Учитывая огромное его значение для католической церкви, а также нескончаемые споры вокруг найденного мраморного блока, я решил внимательнее к нему присмотреться.
   В роскошно иллюстрированном и многократно перепечатанном издании об иезуитской миссии в Китае {China illustrata ; Китай в рисунках; Амстердам, 1670) иезуит Атаназий Кирхер обстоятельно описывает каменную плиту и долго и нудно рассуждает о ее подлинности. Оказывается, уже в 1640 году, после того как Кирхер рассказал публике о замечательной находке в своем произведении «Посланец коптов» (Prodromus coptus), ему пришлось выдержать шквал критических нападок. Никто не хотел верить в истинность находки. Видимо, люди – даже не владея китайским, – при одном только взгляде на надпись тотчас различали в ней подделку. «Если они хотят меня провести, пусть придумают что-нибудь получше», – вот буквальный перевод строки одного из сатирических стихотворений Вольтера об иезуитах (цитирую по Дюнне, с. 195) в связи с этим камнем.

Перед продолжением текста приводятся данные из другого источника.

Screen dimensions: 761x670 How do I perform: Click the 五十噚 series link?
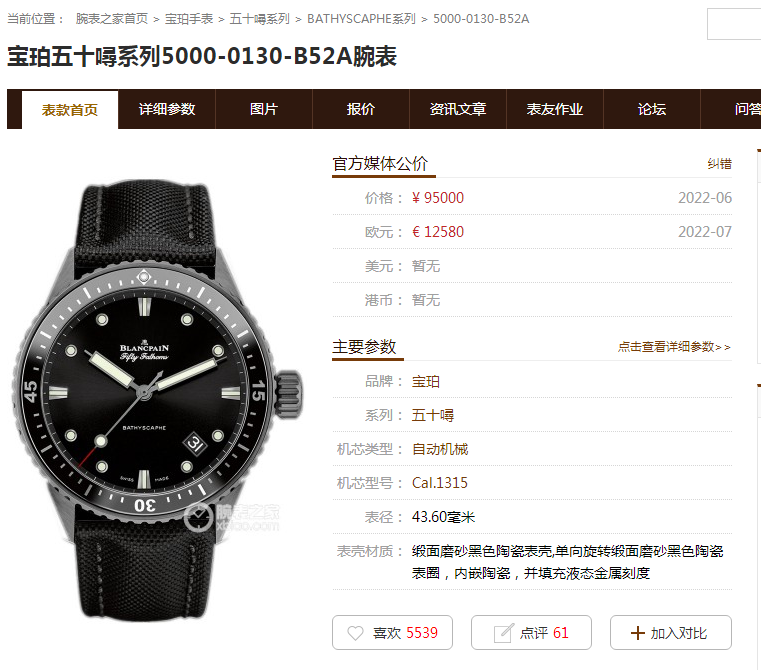click(433, 416)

   Венчает надпись христианский крест с одинаковыми лилиями на четырех концах. Сам Кирхер утверждает, что крест похож на тот, что, отправляясь на отвоевание Святой земли, нашивали на плащи крестоносцы: так называемый «мальтийский крест». Это не совсем верно: тот на концах был только раздвоен. Но в одном Кирхер прав: крест с лилиями появился только в XII веке, во время христианского завоевания (пресловутой реконкисты) Испании. Это был символ истребителя мавров Сантьяго. До XII века изображения подобного креста нигде не встречаются, и уж тем более у сирийских миссионеров VIII века.
   То же и китайский текст, состоящий из 1789 слоговых знаков [187]: он недостоверен не только из-за неправильно указанного количества книг Нового Завета в сирийской церкви. Место, отводимое Кирхером под цифры, не содержит китайских цифр; сам он в «дословном» переводе пишет (словами, то есть опечатка исключена) о тридцати четырех книгах. Зато во втором рассказе о находке и надписи на камне в той же книге, цветистом, похожем скорее на свободное изложение, чем на перевод, он говорит о 27 книгах.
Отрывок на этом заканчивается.